Saint Petersburg Mining University, Saint Petersburg, Russia:

V. V. Maksarov, Dean of the Mechanical Engineering Faculty, Professor, Doctor of Technical Sciences, e-mail: maks78.54@mail.ru
A. O. Minin, Postgraduate Student at the Mechanical Engineering Department, e-mail: minin.97alex@mail.ru
V. P. Zakharova, Associate Professor at the Mechanical Engineering Department, Candidate of Technical Sciences, e-mail: veraz73@mail.ru

Abstract

This paper examines the problem of build-up formation when making bore holes in items made of aluminium alloy AlMn, which can lead to increased roughness of the machined surface. The authors analyzed factors influencing the build-up formation when machining the said alloy.
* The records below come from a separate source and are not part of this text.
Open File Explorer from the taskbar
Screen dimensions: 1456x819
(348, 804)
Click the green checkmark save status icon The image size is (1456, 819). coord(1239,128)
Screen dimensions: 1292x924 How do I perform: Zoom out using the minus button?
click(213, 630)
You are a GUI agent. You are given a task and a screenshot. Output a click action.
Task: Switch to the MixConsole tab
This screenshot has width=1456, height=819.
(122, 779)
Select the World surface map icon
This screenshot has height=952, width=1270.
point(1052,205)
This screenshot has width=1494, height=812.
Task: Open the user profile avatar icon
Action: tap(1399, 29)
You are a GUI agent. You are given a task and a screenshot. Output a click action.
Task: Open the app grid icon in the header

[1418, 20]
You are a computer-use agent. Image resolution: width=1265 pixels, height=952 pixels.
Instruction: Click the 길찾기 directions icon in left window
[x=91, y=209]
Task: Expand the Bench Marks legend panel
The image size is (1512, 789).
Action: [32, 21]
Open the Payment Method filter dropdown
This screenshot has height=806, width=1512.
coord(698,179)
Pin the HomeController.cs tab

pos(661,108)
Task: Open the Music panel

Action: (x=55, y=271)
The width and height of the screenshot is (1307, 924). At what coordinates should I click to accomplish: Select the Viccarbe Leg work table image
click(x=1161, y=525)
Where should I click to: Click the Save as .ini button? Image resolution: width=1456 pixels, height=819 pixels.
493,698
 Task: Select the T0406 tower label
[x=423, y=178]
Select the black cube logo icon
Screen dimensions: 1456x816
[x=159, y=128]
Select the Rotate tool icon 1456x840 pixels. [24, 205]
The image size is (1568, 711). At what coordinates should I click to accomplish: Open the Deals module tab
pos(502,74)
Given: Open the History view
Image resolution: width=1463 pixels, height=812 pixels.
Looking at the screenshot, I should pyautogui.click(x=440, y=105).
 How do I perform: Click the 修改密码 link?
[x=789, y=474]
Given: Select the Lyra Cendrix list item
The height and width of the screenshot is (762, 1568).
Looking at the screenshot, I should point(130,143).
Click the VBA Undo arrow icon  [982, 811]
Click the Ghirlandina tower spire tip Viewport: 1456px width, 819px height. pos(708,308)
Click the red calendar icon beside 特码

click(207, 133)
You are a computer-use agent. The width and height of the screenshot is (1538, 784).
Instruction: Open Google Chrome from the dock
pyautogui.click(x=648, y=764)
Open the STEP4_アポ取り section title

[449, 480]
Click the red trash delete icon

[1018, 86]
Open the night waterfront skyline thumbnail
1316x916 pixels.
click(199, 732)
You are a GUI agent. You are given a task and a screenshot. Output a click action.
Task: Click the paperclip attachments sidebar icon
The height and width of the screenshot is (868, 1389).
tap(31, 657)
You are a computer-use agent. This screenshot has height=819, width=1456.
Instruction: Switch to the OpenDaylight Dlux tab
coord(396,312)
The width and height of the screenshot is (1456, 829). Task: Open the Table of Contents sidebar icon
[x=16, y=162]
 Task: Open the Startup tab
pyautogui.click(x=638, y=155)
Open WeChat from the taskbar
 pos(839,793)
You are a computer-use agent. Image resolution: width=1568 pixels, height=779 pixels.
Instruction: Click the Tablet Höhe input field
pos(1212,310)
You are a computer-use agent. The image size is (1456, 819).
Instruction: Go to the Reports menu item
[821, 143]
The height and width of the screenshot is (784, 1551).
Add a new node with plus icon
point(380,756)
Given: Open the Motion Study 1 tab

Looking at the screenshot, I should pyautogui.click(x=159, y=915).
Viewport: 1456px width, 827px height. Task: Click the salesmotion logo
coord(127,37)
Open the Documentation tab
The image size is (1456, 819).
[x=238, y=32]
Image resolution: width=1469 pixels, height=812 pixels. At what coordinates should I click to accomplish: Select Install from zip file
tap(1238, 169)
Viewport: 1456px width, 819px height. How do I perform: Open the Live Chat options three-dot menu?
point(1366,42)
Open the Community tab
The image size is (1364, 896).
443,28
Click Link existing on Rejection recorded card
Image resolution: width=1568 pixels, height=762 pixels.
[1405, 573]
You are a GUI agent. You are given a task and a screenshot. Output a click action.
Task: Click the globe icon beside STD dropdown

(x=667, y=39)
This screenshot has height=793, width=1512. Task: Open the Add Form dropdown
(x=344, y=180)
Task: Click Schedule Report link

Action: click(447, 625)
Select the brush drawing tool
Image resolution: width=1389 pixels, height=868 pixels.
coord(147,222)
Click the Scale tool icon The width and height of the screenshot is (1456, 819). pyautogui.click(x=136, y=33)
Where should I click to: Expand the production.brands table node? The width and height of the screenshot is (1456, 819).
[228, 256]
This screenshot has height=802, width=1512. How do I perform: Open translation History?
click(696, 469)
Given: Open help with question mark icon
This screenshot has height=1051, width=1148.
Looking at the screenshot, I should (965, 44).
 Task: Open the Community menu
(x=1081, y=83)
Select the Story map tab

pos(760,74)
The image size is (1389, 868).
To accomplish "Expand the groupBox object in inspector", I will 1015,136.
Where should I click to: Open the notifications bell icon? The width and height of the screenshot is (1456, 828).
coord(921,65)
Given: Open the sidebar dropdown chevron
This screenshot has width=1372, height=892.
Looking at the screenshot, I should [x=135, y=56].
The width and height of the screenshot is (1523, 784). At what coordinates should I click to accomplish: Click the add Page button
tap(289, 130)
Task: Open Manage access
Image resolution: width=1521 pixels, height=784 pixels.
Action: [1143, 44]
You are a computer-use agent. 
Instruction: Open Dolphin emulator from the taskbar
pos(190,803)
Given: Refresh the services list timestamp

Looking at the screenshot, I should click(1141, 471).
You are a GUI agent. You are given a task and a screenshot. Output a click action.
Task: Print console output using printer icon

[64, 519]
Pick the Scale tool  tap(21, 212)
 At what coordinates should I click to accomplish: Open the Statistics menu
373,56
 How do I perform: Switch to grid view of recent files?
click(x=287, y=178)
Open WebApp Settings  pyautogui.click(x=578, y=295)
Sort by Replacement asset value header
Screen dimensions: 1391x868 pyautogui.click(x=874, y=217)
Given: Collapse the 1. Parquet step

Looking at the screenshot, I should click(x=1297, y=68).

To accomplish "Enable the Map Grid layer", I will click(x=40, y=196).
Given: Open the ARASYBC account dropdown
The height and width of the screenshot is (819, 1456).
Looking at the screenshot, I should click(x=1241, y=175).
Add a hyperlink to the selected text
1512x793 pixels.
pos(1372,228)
It is proposed to use high-frequency wave impacts for making bore holes in items made of corrosion-resistant aluminium alloys. The authors also analyzed how attenuation of sound waves may affect the productivity of this technique. The authors built a model showing how the sound wave is propagating from the magnetostrictor to the cutting zone when making bore holes in the internal surface of an AlMn alloy item using concentrators of different shapes. A study was carried out that involved simulation of the sound wave propagation from the magnetostrictor to the cutting zone when making bore holes in the internal surface of an AlMn alloy item when employing the technique taken for prototype. The sound wave propagation model helps estimate the attenuation degree of the waves as they propagate. According to the model, the wave impact registered was at its highest when a tapered concentrator was used for making bore holes in items made of corrosion-resistant aluminium alloys.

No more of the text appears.